■ **WHAT THIS TASK INVOLVES**:
Show each line of the entries below that contains the word "perform". Case counts.
######
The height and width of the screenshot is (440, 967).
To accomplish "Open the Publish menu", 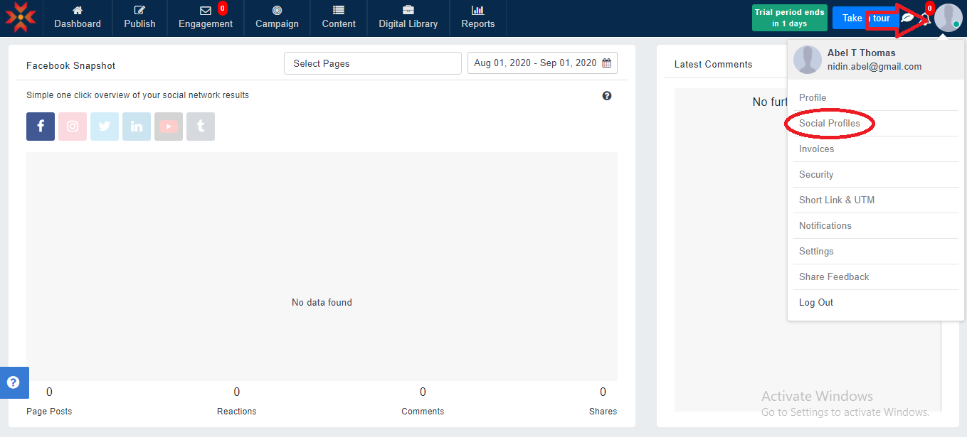I will (139, 18).
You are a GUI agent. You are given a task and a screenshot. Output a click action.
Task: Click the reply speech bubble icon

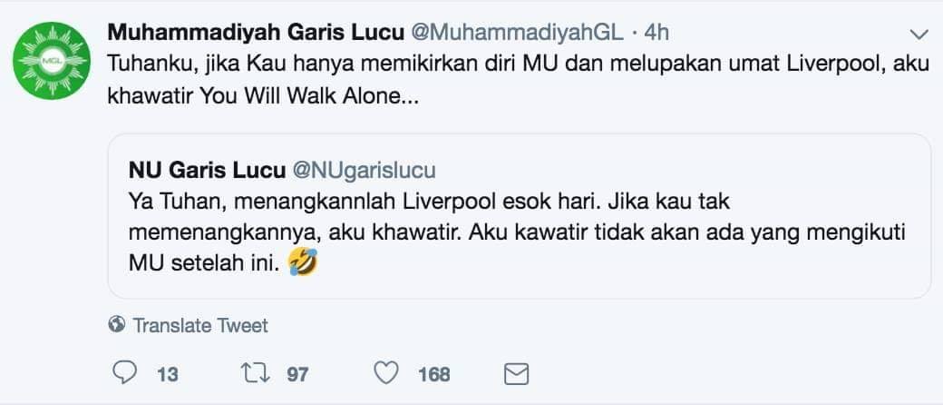(124, 373)
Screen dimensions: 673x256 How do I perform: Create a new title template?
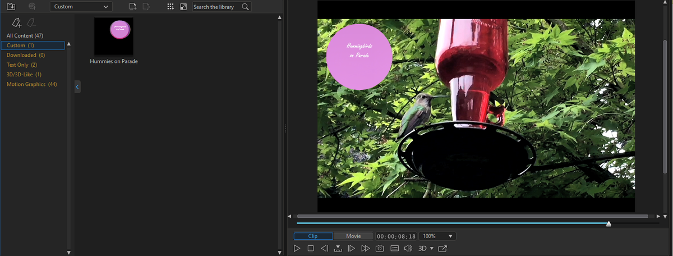[x=132, y=7]

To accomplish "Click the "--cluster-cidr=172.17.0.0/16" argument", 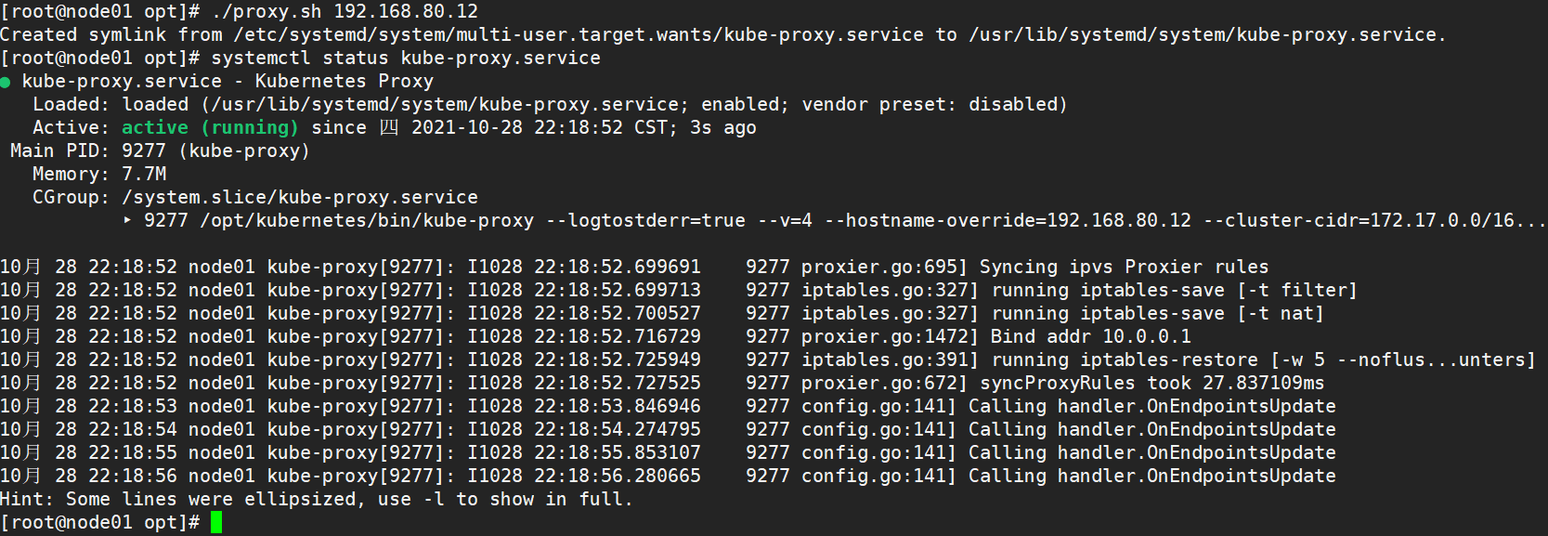I will click(x=1359, y=220).
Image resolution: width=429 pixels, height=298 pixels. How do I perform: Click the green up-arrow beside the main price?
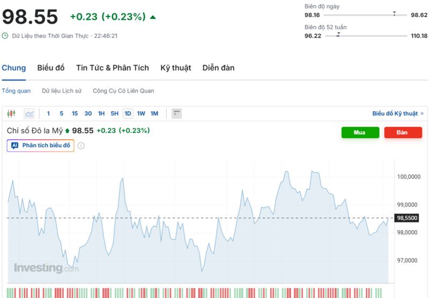pyautogui.click(x=153, y=17)
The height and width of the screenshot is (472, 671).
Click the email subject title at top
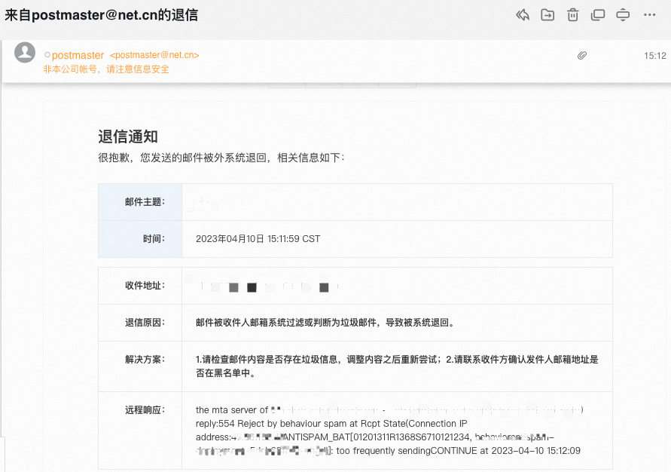(x=102, y=15)
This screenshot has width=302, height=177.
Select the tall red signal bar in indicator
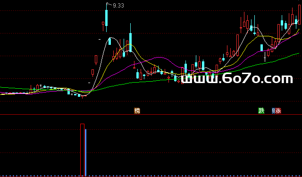tap(82, 150)
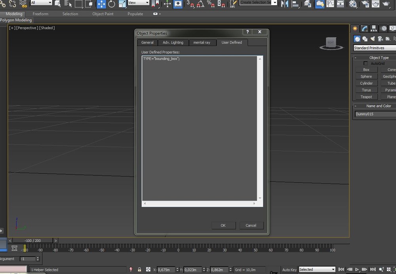Click the Angle Snap toggle icon
396x274 pixels.
click(201, 4)
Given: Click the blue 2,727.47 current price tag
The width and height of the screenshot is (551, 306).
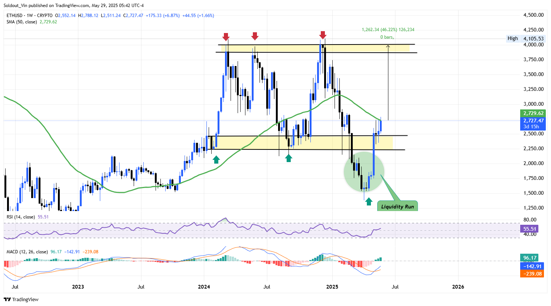Looking at the screenshot, I should [x=533, y=121].
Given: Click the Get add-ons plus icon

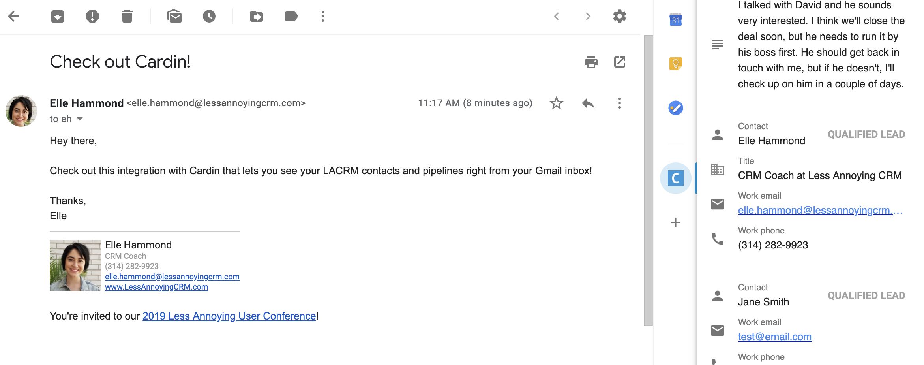Looking at the screenshot, I should [676, 222].
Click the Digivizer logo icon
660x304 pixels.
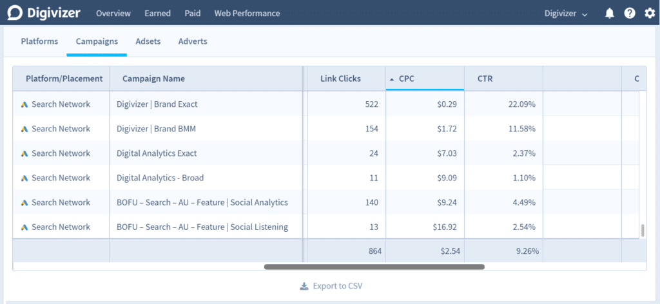[x=15, y=13]
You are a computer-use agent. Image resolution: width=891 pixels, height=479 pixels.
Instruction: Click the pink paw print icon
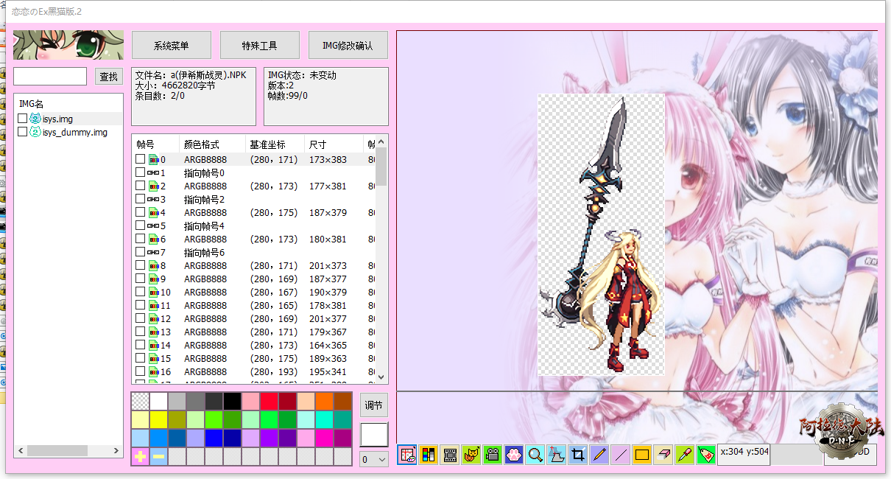click(x=514, y=455)
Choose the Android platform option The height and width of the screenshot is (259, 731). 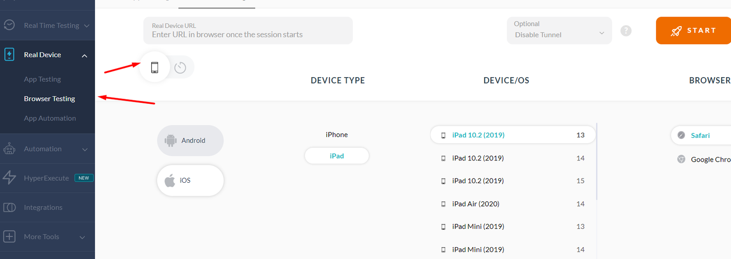(191, 141)
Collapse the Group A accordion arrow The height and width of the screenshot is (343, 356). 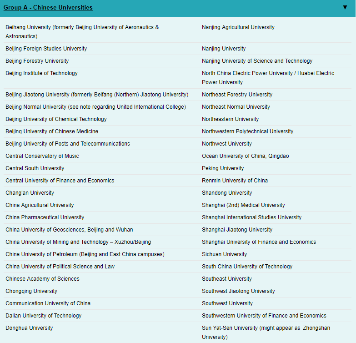click(x=345, y=7)
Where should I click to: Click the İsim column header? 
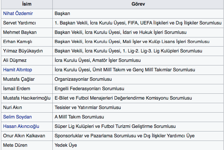pos(27,4)
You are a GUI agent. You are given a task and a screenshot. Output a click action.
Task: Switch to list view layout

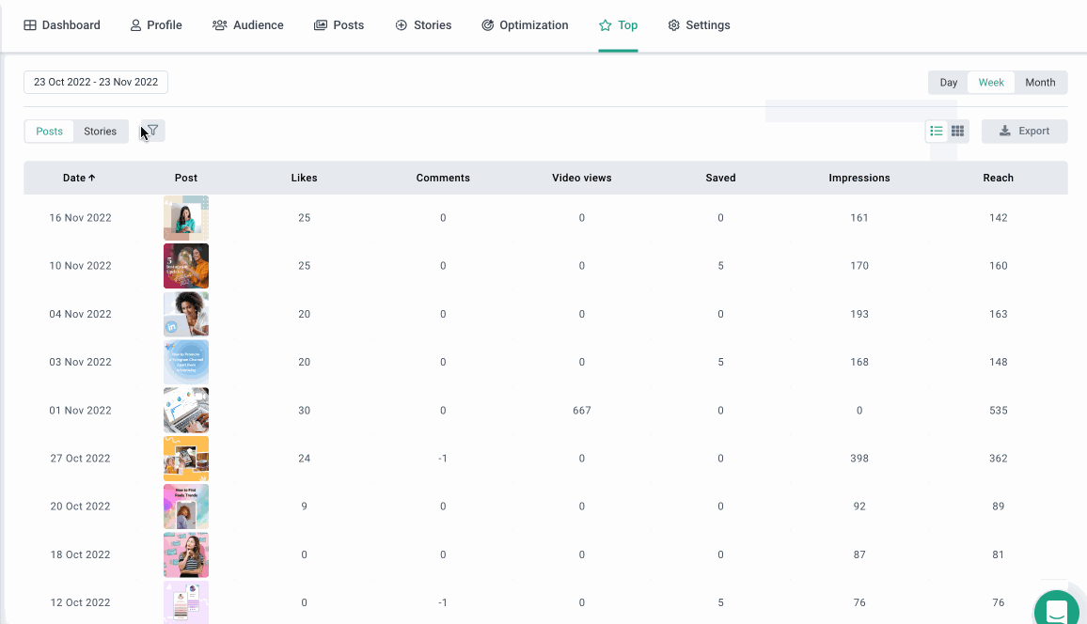[x=936, y=132]
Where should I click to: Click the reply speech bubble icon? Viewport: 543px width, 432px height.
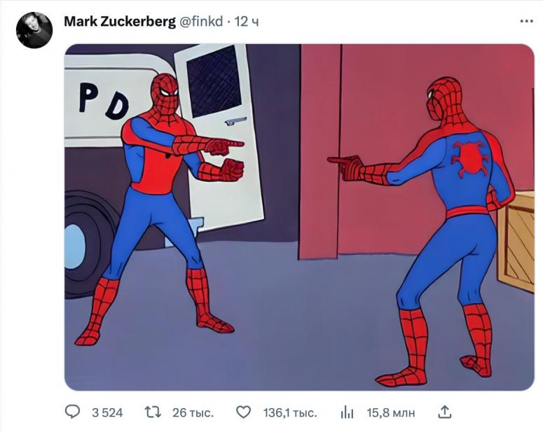click(x=74, y=412)
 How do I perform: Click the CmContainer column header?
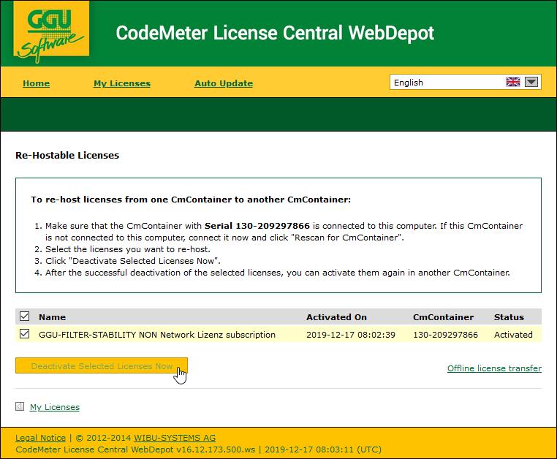[x=443, y=317]
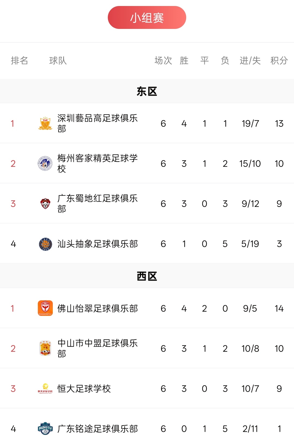Viewport: 294px width, 443px height.
Task: Click the 广东铭途 MINGTU badge
Action: coord(45,429)
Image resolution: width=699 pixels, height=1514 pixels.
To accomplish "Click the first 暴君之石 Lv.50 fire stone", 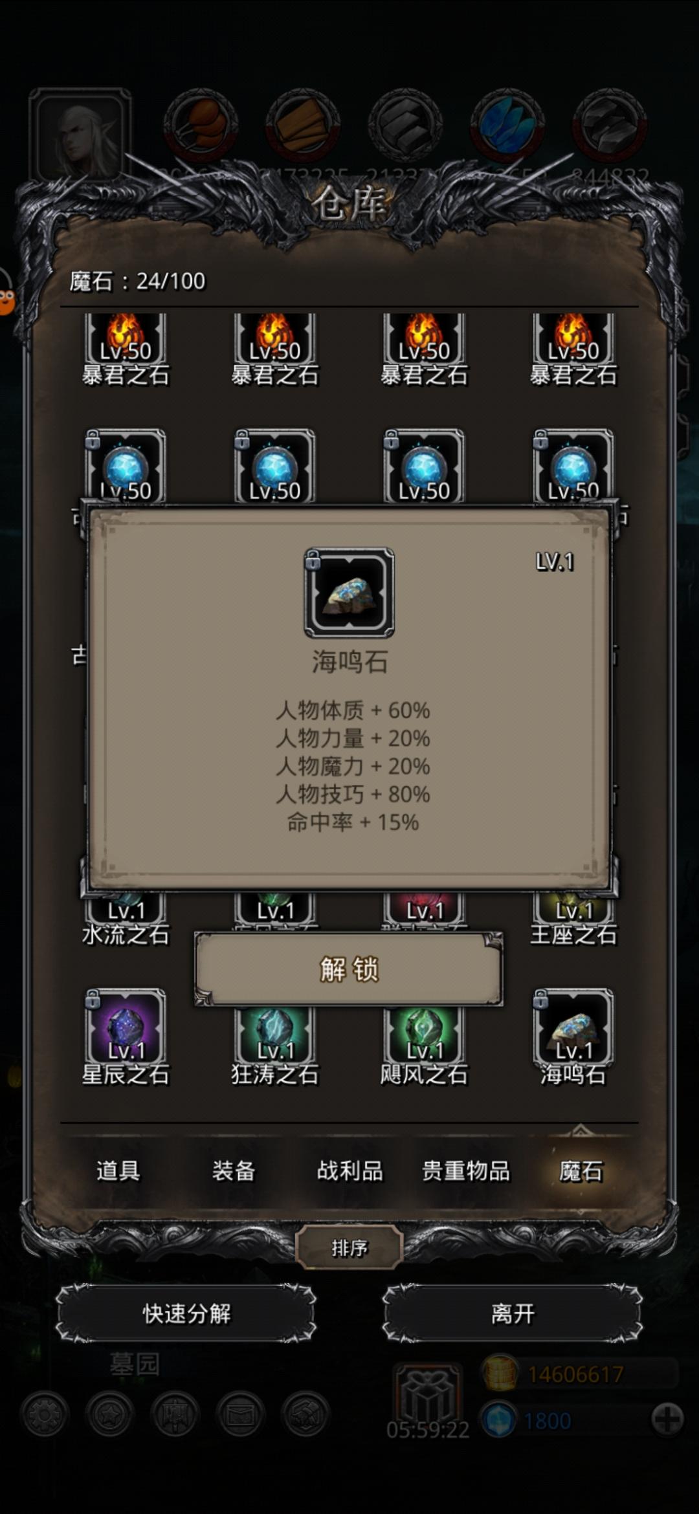I will pos(126,339).
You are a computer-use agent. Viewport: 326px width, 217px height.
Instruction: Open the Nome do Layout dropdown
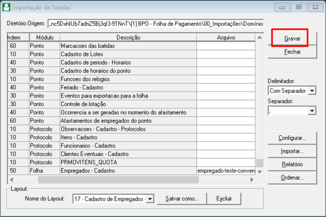tap(150, 199)
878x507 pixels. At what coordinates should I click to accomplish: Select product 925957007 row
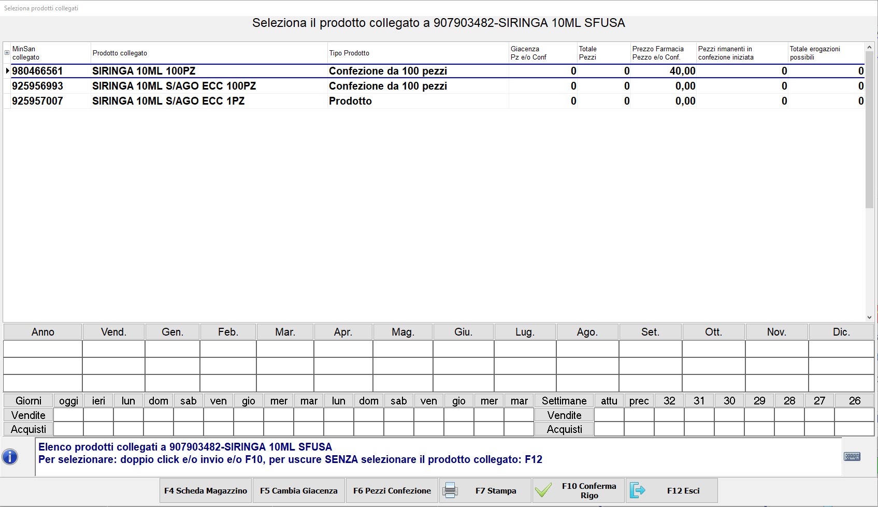[37, 101]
######
■ **COMPLETED EXERCISE**:
Screen dimensions: 673x256 How do I perform: Create a new title template?
Image resolution: width=429 pixels, height=298 pixels. How do I perform: Click the green up-arrow beside the main price?
 How do I perform: Click the CmContainer column header?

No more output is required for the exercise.